After a week and some clues, the knowns and unknowns of MH370
It is one of the biggest hunts ever – involving dozens of ships, planes across vast oceans and thousands of people on the Internet searching real-time satellite pictures – but Malaysia Airlines Flight MH370 is still lost.
The Boeing 777-200ER carrying 239 people vanished exactly a week ago, while on an overnight flight to Beijing but a search that began in the South China Sea and slowly expanded westwards to the Indian Ocean has come to nought so far.
There is no debris field anywhere on sea or land on either seas. There is no sign of the wide-body jet with the registration number 9M-MRO on the ocean floor, or perhaps parked at one of the 634 runways within its fuel capacity.
Prime Minister Datuk Seri Najib Razak spoke to families and media today with no news about the plane's fate or location, except to say that the search has now extended from the border of Kazakhstan and Turkmenistan to the Indian Ocean, and no more in the South China Sea.
As of now, 14 countries, 43 ships and 58 aircraft are involved in the search for the missing plane, whose last contact was 8.11am on Saturday.
Earlier, a Malaysian government official said investigators had concluded that one of the pilots or someone else with flying experience hijacked the missing flight MH370.
Associated Press quoted the unnamed official involved in the investigation as saying that the hijacking was no longer a theory but “conclusive.” But Najib stopped short of saying that.
In the light of Najib’s latest disclosures, the following is what is known and not known about Flight MH370, already called an "unprecedented aviation mystery".
What we don't know:
* The current location of Flight MH370. It disappeared somewhere north of the Strait of Malacca after its last ping at 8.11am, March 8, 2014.

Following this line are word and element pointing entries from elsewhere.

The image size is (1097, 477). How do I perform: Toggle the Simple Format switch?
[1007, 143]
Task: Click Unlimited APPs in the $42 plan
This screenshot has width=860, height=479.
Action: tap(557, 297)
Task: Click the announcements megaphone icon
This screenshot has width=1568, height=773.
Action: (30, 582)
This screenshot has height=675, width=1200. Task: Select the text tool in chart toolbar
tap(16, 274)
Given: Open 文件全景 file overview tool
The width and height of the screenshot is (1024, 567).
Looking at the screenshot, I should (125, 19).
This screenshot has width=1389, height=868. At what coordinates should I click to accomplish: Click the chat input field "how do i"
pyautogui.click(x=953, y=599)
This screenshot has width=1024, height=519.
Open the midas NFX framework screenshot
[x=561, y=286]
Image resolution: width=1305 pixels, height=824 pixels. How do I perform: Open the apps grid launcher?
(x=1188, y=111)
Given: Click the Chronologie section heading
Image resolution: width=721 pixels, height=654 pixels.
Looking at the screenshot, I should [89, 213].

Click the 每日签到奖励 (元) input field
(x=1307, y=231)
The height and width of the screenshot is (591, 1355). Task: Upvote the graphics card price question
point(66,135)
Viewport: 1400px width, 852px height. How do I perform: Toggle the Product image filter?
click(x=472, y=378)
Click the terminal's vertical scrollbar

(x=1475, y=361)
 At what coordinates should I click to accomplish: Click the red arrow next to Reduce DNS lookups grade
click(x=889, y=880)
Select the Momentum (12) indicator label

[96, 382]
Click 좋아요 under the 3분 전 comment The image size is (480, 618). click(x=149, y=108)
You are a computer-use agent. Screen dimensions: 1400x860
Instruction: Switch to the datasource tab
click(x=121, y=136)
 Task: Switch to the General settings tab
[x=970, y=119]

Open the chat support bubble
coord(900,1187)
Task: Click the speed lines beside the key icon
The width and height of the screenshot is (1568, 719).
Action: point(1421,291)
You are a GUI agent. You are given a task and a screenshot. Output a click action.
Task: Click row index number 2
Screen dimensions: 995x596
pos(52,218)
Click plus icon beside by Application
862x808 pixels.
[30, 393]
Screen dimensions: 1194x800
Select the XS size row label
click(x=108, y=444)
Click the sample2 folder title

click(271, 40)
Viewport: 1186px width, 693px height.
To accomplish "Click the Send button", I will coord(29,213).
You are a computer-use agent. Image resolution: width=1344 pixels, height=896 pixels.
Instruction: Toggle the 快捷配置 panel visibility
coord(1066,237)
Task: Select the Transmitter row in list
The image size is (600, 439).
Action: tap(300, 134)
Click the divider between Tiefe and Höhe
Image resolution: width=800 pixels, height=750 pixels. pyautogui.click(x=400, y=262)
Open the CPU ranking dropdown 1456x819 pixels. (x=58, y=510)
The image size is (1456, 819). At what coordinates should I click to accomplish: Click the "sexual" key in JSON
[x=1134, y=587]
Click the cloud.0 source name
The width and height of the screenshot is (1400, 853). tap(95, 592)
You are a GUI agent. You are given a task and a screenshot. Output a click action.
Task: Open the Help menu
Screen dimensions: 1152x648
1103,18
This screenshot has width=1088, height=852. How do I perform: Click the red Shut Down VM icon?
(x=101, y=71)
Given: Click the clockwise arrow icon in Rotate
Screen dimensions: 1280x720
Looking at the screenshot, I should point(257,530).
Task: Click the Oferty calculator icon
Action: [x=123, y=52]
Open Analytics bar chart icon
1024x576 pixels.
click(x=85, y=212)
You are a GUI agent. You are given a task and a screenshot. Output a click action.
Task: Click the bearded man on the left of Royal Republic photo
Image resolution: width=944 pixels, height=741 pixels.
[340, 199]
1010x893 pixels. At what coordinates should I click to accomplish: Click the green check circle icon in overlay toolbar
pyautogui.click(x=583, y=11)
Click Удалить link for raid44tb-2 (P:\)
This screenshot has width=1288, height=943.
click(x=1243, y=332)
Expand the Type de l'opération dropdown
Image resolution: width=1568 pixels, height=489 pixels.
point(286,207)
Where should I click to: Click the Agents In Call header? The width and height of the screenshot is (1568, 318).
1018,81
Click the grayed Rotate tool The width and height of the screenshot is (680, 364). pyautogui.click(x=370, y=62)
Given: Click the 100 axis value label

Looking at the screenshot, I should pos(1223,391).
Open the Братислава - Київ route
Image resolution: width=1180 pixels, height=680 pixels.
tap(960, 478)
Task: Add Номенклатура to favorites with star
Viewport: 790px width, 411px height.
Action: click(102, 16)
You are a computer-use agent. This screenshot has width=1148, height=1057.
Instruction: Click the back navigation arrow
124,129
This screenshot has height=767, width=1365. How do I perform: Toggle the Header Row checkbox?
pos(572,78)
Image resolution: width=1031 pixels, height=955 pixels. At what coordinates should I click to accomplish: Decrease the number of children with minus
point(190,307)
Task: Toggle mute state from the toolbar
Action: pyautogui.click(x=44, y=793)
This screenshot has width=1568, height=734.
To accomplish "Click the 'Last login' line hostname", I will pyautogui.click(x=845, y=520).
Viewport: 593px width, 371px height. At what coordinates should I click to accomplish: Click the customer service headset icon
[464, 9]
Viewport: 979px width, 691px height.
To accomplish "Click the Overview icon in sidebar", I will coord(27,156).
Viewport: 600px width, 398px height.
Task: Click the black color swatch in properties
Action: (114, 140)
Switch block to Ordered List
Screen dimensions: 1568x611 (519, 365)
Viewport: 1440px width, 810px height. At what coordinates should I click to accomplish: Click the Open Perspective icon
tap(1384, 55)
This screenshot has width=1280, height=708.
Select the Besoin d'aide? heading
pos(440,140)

* The condition of all its 227 passengers and 12 crew members.
* The person or persons flying MH370 after it vanished from radar screens.
* The person who switched off the plane's communication links at 1.07am and transponders at 1.21am last Saturday.
* The motive for its disappearance. It still remains a matter for conjecture.
* Whether it is north or south of the Strait of Malacca. The search and rescue mission is now focused on a northern corridor extending from Thailand to Kazakhstan/Turkmenistan and the southern corridor extending from Indonesia to the south of the Indian Ocean.
What we know:
* It isn't in the South China Sea. The search has been called off there despite various discoveries from debris, oil slick to seismic events.
* Its systems were deliberately switched off separately just before it vanished
* It did not enter Vietnam air space
* It had 7.5 hours of fuel left when it vanished
* It didn't crash when it disappeared
* It changed flight path and altitude
* The plane crossed the Malay peninsula at the border with Thailand and was considered as friendly, and therefore not challenged.
* Its last contact from the plane's systems was at 8.11am on Saturday, nearly seven hours after it vanished from radar screens
* There were two Iranians travelling on Italian and Austrian passports stolen from Thailand over the past two years.
* One man had a Chinese passport with the same number as a Chinese man who never left his Fujian province in China.
* Interpol says there are a few passengers with suspect passports
* There were Chinese calligraphers, government servants, holidaying couples, two infants and 20 Freescale electronics plant officials and workers on board the plane.
* It was a code-share fight with China Southern Airlines. The two men travelling on stolen passports had tickets bought together from a travel agent in Pattaya, Thailand, a day before the flight.
* The plane's disappearance has brought attention to rings specialising in stealing and selling stolen passports out of Thailand.
* The pilot is 53-years-old with more than 18,000 hours flying time and has built a B777 flight simulator at home. His house was raided today.
* The co-pilot is 27-years-old with 2,700 hours flying time and who has apparently taken female passengers to the cockpit while flying.
* Malaysia Airlines is one of the world's safest air carriers after Qantas and Singapore Airlines. It has only had two accidents in the past – one was a hijacking. – March 15, 2014.